Saturday, January 29, 2011

Article "Blowing Smoke - by Judith Miller > Tablet Magazine - A New Read on Jewish Life"

Blowing Smoke - by Judith Miller > Tablet Magazine

A still from Carlos.

Film en Stock

Modern terrorism has shaped our world in dramatic and obscure ways:
Washington’s unbridled power to read our emails and tap our phones,
President Barack Obama’s extraordinary decision to kill an American
citizen hiding in Yemen because his sermons have inspired terrorist
attacks, the lines at airport security as federal agents confiscate such
potentially lethal items as toothpaste, cuticle scissors, and Diet Coke.
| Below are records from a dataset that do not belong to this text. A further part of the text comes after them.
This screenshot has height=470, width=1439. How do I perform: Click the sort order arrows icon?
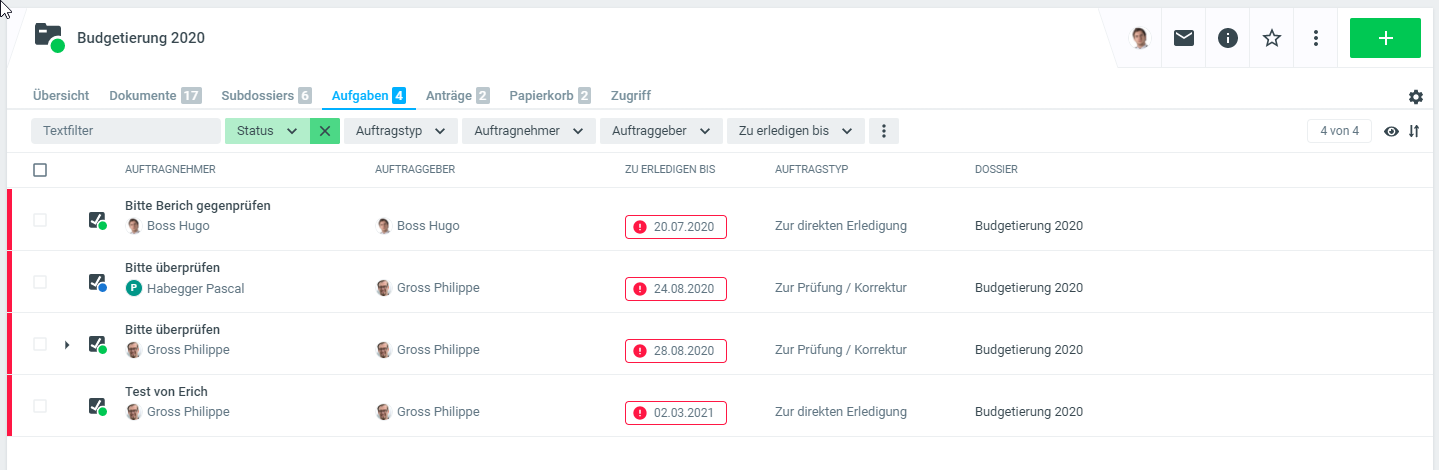point(1414,131)
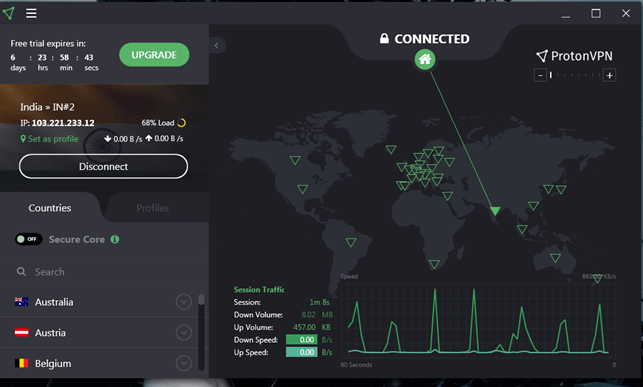Expand the Austria server list

coord(183,332)
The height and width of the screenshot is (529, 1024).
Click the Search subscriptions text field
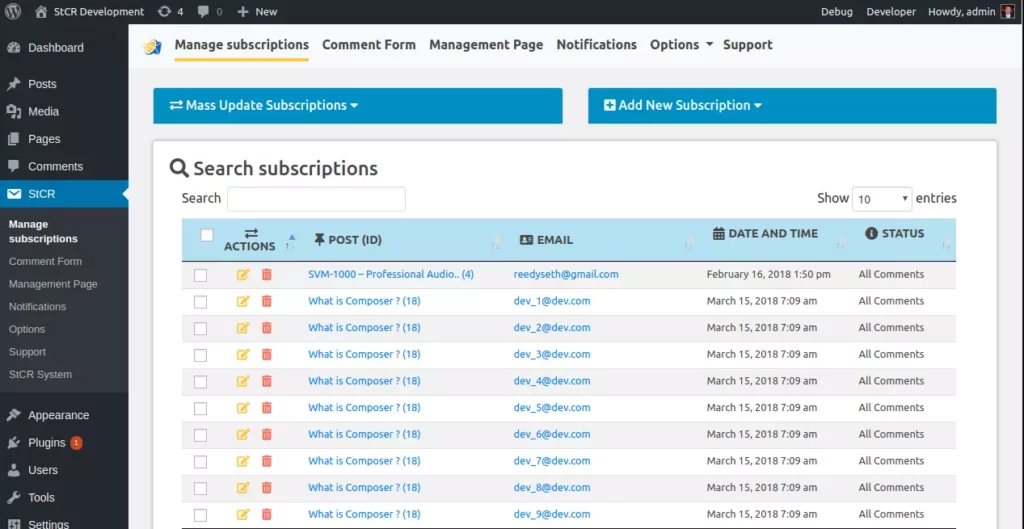click(x=316, y=199)
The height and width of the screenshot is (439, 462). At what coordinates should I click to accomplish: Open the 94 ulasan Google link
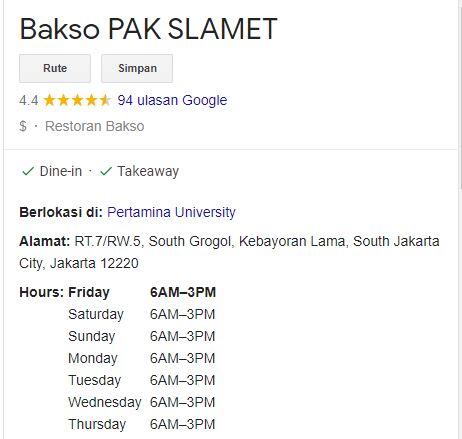[172, 100]
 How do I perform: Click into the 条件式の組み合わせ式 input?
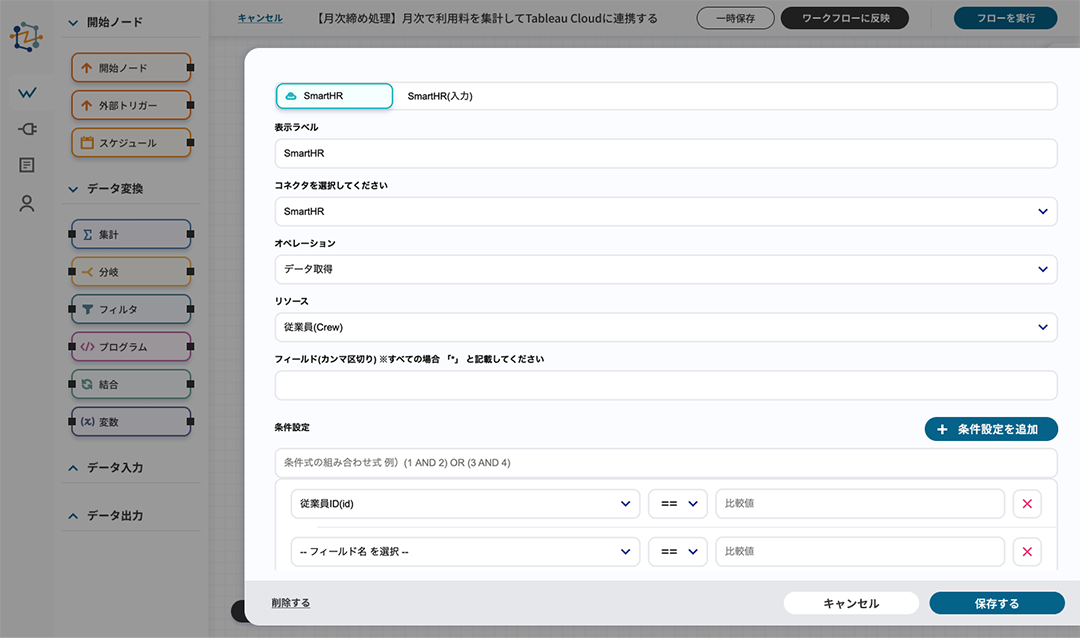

But long before al-Qaida and Sept. 11, long before virgin-seeking
suicide bombers began blowing up embassies, U.N. offices, churches,
mosques, and weddings, long before beheadings made Islamist terror
synonymous with barbarism, long before IEDs and VBIEDs exploded into
Western consciousness, and long before the lines of bearded fanatics
were injected with tranquilizers and packed off to Guantanamo and CIA
black-site prisons, there was Carlos.

“Carlos the Jackal,” as the press fawningly called Ilich Ramirez
Sanchez, was the first modern terrorist superstar. For nearly 20 years
beginning in the mid-1970s, he staged or masterminded spectacular,
made-for-the-media attacks, initially for the Popular Front for the
Liberation of Palestine, a radical splinter of Yasser Arafat’s Palestine
Liberation Organization. Then, after becoming a radical superhero on a
par with Che, he took refuge in the Eastern Bloc and ended his career as
a thuggish, bloated egomaniac paid to kill on a fee-for-service basis by
some of the Mideast’s most odious regimes.

Now the attention he so fiercely coveted has finally been paid with
Carlos, a five-plus hour French film that won acclaim at Cannes last
spring. But he is still not satisfied. The film is not accurate, he
recently complained in a jailhouse radio broadcast from Poissy high
security prison, in France, where he is serving a life sentence for the
1976 murders of two French secret agents and an informer. His commando
team, for instance, was not a bunch of “hysterical men waving submachine
guns and threatening people,” as the film suggested, he said. They were
“professionals,” he declared, “commandos of a very high standard.”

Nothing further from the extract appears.